Information can be a very powerful tool, but trying to find and sort through it is a challenging task. Marketers, researchers and journalists are often scouring through social media and news archived to find trends and opinions of people on a given topic but now that process is getting much easier.
DataSift announced a partnership with NewsCred on Tuesday that brings together the troves of data from Twitter as well as 750 news sources so people can track the public conversation on a variety of topics, nearly in real time.
This new service comes just a month after DataSift launched Historics, a product that gives its users the ability to search through the Twitter firehouse back to January 2010.
The young San Francisco-based company focused on social data tracking and analysis created this partnership with NewsCred to help its users access even more information about any topic or keyword that they may wish to search.
NewsCred is a platform that connects publishers and brands and includes content from The Economist, The Guardian, Forbes and Bloomberg.
For instance, if anyone wanted to track the conversation about the Facebook IPO from the time of the announcement onward they would be able to look at each news article in the NewsCred data base and see, overtime how often it was shared on Twitter and if the sentiment of the tweets were positive or negative.
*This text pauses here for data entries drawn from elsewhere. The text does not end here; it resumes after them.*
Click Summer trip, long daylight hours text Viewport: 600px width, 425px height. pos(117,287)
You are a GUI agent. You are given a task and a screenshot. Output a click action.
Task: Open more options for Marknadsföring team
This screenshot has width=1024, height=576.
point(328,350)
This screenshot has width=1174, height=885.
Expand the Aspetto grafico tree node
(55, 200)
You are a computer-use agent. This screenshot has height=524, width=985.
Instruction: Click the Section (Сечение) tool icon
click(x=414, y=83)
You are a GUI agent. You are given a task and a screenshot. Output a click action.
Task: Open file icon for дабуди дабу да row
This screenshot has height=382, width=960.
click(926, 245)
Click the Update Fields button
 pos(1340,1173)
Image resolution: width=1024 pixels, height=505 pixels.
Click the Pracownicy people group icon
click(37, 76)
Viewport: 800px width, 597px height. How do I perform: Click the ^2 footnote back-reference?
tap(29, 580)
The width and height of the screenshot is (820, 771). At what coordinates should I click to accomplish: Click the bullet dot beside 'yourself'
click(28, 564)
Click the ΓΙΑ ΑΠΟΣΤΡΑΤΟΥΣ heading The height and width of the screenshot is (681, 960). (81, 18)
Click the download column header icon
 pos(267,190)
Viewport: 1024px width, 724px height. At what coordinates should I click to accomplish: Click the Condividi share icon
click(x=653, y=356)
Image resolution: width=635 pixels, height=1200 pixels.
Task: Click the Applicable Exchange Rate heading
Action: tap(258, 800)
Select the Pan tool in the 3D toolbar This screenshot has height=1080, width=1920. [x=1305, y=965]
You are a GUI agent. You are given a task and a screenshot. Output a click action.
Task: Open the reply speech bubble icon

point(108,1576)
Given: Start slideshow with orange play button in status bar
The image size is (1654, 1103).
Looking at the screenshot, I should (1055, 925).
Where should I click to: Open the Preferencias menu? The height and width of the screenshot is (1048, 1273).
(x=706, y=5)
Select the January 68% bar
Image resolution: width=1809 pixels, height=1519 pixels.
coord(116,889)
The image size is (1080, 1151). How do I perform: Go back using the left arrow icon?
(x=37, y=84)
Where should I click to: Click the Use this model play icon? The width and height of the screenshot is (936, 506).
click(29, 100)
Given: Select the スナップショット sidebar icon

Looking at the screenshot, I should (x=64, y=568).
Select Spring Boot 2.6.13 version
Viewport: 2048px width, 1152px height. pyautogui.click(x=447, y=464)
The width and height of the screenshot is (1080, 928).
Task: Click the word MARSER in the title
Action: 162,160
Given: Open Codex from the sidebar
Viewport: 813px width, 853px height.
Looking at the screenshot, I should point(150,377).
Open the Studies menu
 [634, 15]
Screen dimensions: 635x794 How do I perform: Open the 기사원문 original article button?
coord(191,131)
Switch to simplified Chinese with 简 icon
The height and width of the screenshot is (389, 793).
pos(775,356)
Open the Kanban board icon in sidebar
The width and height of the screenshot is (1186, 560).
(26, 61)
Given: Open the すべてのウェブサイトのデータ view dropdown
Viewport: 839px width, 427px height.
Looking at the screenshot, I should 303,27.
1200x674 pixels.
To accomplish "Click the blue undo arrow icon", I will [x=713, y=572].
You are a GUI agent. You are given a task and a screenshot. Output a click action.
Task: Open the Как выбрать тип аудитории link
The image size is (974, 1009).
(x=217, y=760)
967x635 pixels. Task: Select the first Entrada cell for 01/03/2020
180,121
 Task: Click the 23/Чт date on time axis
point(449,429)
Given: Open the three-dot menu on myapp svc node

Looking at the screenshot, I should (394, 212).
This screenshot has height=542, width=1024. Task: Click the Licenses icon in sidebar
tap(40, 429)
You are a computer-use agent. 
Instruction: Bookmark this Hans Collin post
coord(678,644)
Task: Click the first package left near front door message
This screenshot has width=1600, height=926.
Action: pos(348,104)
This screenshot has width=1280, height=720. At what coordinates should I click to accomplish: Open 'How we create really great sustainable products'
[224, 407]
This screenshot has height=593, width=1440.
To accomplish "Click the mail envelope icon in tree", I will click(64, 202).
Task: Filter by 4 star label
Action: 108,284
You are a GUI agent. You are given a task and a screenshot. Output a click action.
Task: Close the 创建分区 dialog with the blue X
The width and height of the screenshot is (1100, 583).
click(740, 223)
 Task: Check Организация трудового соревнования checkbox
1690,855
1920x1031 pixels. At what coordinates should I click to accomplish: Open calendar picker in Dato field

The researcher could also see which articles were most shared, the times they gained virility and if there were any other trends such as age demographics of those sharing or geographical location of the people sharing.
Here is the evolution of the Facebook IPO discussion across NewsCred articles, as they are shared via Twitter. As you can see, one of the first articles that broke the story got the most shares (denoted by the fact that the graph circle is the largest). And you can also see that the general sentiment about the IPO is positive since it is dark blue.
In the following two graphs, the color is no longer for sentiment, but instead for social traction (retweets and other shares) and so you can individually choose the most shared articles on the Facebook IPO to see where they came from and why they were so widely distributed. DataSift users might also then be able to break down if it was a lot of casual Twitter users or a few very influential and highly followed Twitter users that caused such a spike.
Tim Barker, DataSift’s CMO, explained to me in an interview that this new tool can really help identify factors in what connects with a given audience and how to engage a response from different demographics.
“Companies that want to watch breaking news can see the conversation and sharing of a single article or topic will be able to better understand news diffusion with these graphs,” Barker said. “ And publishers no longer have to passively monitor clippings about their companies – they can see as different conversations are started and how they morph and evolve.”
Barker also explained the over the next few months the company would like to add more data sources so that the information users pull from just keeps getting more extensive.
Users could also search for the types of discussions had on a topic – brands might find this helpful so that they know how to hand a PR problem or what messages are resonating. Journalists might also find this new tool handy since they could see what instigated virility in an article and also what discussions are being sparked by a topic (so they can write follow-up articles about issues that people are interested in discussing.)
"It's always been our goal to find and create additional revenue opportunities for publishers," said Shafqat Islam, CEO of NewsCred. "By combining DataSift's platform with our news offering and analytics, this partnership represents a truly innovative way to monitor news across the social web."
DataSift uses its complex filters to provide its users any level of analysis on how certain topics, brands, citizens or events are being discussed on Twitter.
"I just keep getting blown away by the research and studies that people can derive from Twitter data," Bailey told me. "I have seen everything from searches that measure company sentiment in order to predict stock price changes to major US cities looking at its citizenry and their biggest concerns."
Bailey has even seen studies that look at the tweets from farmers to predict weather patterns and farming cycles.
The possibilities are wide open, and since more than half of the people that have already started working with DataSift were really interested in historical data, the company got to work archiving that information for better search options and results (which usually could only go back in time a month or to the start of the company.)